Ctein, please write a book entitled:

"Everything you think you know about digital cameras is probably wrong".

I could then spend many happy afternoons figuratively banging people over the head with it on gear forums.

Do include a list of non-sensicle phrases and mistaken adages. "Zooming with your feet" would be top of the list (I guess it would be possible for chimpanzees but rather difficult for humans) and "DOF control" (which sounds like a checkpoint for hat wearers).

You have neatly covered the zoom vs. prime issue and set the record straight on ETTR, and more recently you have debunked ISO and corrected the definition of dynamic range.

Can we some time get round to the misuse of focal length, DOF control, F stop and perspective ;)

Dear Bill and David,

Oops! You're right. Word salad-- I reorganized the sentence from first to final draft and forgot to change "less" to "higher."

Mike'll fix it shortly.

Thanks!

pax / Ctein

Hi Ctein, thank you for you article on ISO.
Base on your info, it seems that sensor ISO is the objective measure while camera ISO is not. So, there is no universal exposure setting even under the same lighting condition for 2 different cameras, am I right?
I've also heard that medium format digital backs produce noisy images even @ ISO 800, why is it so?
Thanks a lot!



Shouldn't the title be Why ISO isn't EI ?

I think I know what you mean, and I think I agree with you.

Bigger pixels (or more silver in the case of film*) = greater capacity for photoelectrons above the noise floor = less noisy image = lower ISO

But I think that if you used EI when you are talking about the representation of a level of light in the image or file and ISO when you are talking about the sensitivity of the camera it would be vastly less confusing.

I also think there would be a lot less confusion if the camera manufactures would just say "this camera has an ISO of X but you can set the EI to this range"

I recall Kodak and Ilford marketed films where the stated ISO and EI were different.

The advertisements for cameras with the headline "NOW WITH LOWER ISO" shall probably appear alongside news items about the devil's new ice skates.

*ask me why I think thin emulsion T-grain films suck

I might be confused. But thinking about DXO data, is it advantageous to have the sensor iso much less than the camera iso?

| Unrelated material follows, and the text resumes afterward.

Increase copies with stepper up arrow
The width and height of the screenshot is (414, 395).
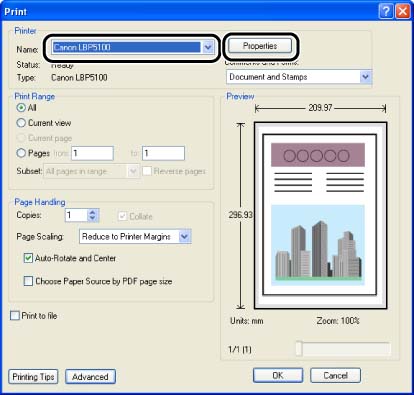[93, 212]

So that the camera tells you its ISO 200, but it will only saturate like ISO 100. So you will set a faster shutter speed to avoid clipped highlights and hope that the Dyanmic range of the chip is good and see all the shadow detail to offer a good exposure range. If the Dyanmic range of the chip is bad than you might loose the black and the perceived exposure range would be limited.
Now thinking OMD-EM5 you have great sony chip Dynamic range, and your not clipping the highlights as your under exposing. So why would this be perceived as bad on DXO? I mean shouldn't a chip score higher if its Sensor ISO is less than the camera ISO? Or is it too depended on chip dynamic range and with the new sony chips where you can pull almost 5 stops out of shadows with little noise does it become advantageous?

I am just trying to keep it all straight. Thank you for your time.

I've been wondering about how to match the exposure of my digital camera to my light meter.

In the old days I would have done the
""shadow speed" is .... at an exposure that produces a density 0.1 density unit (d.u.) above film base plus fog"

So how do I figure film base plus fog for digital ??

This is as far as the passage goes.